Keprihatinan UNICEF mengemuka setelah melihat banyak keluarga miskin di Filipina mendorong anak-anaknya tampil dalam website seks online untuk disajikan kepada para pedofil di seluruh dunia.
"Tidak ada batasan soal bagaimana kejam dan kasarnya bisnis ini dan bernilai miliaran dolar," kata Kepala UNICEF di Filipina, Lotta Sylwander, seperti dilansir Straits Times pada 8 Juni 2016. Dia menyebut hal itu sebagai "perbudakan anak".
Sylwander mendesak penyedia jasa Internet untuk ikut memerangi kejahatan ini. Selain itu, lembaga keuangan, tempat transfer uang, diminta untuk melacak para penjahat dengan mendeteksi pembayaran yang mencurigakan.
Menurut UNICEF, Filipina adalah sumber pornografi anak nomor satu di dunia dan pusat perdagangan perbudakan seksual. Sylwander menggambarkan bagaimana anak-anak berusia 5-6 tahun dipaksa melakukan pertunjukan seks beberapa kali dalam sehari di depan kamera selama satu jam untuk disiarkan secara online.

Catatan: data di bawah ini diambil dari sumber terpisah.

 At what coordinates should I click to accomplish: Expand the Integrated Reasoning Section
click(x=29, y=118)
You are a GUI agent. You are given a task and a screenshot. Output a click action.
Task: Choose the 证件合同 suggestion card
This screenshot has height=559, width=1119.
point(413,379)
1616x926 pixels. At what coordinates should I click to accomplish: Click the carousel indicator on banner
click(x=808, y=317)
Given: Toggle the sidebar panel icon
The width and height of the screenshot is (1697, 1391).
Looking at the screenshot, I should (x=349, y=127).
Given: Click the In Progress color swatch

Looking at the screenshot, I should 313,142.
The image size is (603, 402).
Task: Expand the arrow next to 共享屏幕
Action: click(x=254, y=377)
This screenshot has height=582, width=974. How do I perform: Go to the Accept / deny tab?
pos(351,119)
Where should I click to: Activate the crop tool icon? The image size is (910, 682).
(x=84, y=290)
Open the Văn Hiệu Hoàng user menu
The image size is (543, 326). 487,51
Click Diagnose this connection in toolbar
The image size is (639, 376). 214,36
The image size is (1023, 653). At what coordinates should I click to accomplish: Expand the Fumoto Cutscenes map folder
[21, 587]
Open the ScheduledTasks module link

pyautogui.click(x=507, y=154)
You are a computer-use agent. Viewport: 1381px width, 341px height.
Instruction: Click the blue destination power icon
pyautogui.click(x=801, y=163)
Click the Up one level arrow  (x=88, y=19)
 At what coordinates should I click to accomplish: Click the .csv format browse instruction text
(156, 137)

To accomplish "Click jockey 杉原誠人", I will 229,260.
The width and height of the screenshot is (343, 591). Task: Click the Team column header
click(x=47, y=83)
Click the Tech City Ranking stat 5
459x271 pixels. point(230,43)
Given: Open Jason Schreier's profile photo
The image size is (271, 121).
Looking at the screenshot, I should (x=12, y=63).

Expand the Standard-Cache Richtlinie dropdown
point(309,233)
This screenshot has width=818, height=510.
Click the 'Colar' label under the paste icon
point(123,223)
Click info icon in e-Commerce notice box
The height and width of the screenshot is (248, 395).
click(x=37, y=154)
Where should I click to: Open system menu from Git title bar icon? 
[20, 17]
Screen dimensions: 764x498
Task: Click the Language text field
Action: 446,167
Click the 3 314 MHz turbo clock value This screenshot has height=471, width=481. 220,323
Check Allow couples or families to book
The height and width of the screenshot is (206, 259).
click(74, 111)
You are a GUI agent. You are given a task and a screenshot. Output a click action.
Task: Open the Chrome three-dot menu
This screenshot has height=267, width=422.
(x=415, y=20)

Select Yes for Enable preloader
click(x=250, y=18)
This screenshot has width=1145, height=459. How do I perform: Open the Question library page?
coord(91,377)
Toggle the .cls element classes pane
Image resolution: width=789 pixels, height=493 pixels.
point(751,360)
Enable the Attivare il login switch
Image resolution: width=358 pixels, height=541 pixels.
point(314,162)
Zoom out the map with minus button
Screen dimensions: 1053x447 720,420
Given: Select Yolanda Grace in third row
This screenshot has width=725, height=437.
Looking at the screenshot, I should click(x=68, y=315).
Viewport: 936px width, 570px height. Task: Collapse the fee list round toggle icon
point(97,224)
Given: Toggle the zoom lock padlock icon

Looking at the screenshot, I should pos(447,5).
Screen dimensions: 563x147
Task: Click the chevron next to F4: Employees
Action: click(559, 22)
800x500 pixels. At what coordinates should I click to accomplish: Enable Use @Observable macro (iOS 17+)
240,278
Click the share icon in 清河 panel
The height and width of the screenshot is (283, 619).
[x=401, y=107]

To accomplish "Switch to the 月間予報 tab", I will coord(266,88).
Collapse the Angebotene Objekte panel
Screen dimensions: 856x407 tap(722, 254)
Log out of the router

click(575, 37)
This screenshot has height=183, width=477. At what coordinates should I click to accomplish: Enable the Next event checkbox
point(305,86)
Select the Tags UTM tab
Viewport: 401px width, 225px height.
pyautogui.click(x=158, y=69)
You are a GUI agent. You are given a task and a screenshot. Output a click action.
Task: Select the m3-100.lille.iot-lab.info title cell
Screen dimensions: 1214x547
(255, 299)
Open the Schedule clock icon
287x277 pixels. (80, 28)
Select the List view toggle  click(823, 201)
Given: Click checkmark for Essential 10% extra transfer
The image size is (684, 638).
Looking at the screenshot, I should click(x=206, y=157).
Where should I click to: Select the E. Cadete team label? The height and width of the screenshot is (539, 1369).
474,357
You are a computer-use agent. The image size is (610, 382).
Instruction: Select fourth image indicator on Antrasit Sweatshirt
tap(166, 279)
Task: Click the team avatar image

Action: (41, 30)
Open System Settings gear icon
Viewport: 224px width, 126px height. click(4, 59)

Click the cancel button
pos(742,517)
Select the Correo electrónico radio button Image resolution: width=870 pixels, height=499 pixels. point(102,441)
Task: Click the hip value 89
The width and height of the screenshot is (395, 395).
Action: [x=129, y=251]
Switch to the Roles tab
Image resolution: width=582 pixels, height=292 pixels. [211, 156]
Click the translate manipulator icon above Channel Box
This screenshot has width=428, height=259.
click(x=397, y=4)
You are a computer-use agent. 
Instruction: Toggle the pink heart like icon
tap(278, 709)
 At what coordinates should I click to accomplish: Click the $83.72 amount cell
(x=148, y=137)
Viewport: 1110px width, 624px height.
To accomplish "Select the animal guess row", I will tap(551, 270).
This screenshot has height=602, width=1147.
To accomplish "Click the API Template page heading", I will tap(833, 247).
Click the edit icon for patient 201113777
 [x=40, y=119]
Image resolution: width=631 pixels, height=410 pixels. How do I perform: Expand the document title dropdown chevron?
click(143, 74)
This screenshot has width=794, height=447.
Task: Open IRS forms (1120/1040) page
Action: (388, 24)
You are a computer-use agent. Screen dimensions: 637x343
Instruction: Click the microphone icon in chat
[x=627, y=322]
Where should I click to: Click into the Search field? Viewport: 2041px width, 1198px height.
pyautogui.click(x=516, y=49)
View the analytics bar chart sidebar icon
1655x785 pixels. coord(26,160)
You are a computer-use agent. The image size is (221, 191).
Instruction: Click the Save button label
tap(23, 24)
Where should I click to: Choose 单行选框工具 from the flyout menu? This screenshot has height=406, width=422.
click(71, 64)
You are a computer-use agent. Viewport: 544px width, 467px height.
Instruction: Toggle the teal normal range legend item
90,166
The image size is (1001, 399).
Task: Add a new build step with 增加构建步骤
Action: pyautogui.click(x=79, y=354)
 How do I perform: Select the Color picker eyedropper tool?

"Mereka disuruh oleh ibu, ayah, atau kerabat dekat mereka, dan mungkin dilakukan di rumah mereka sendiri," ujar Sylwander. "Ini jelas perbudakan anak-anak karena anak tidak punya pilihan."
Para pedofil lalu mentransfer uang dan memberikan arahan soal apa yang mereka ingin tonton. Pada banyak kasus, anak-anak itu diperkosa oleh orang lain, tapi ada juga kasus di mana orang tua anak-anak itu sendiri yang melakukan pelecehan. Atau di antara sesama anak-anak.
Sylwander mengatakan Filipina menerima 7.000 laporan kejahatan cyber setiap bulan, setengahnya terkait dengan pelecehan seksual yang melibatkan anak-anak. "Hambatan terbesar kami bukanlah pemerintah atau polisi, tapi bagaimana para penyedia Internet bekerja sama dan membantu melacak serta menghentikan ini," tutur Sylwander dalam wawancara dengan Reuters.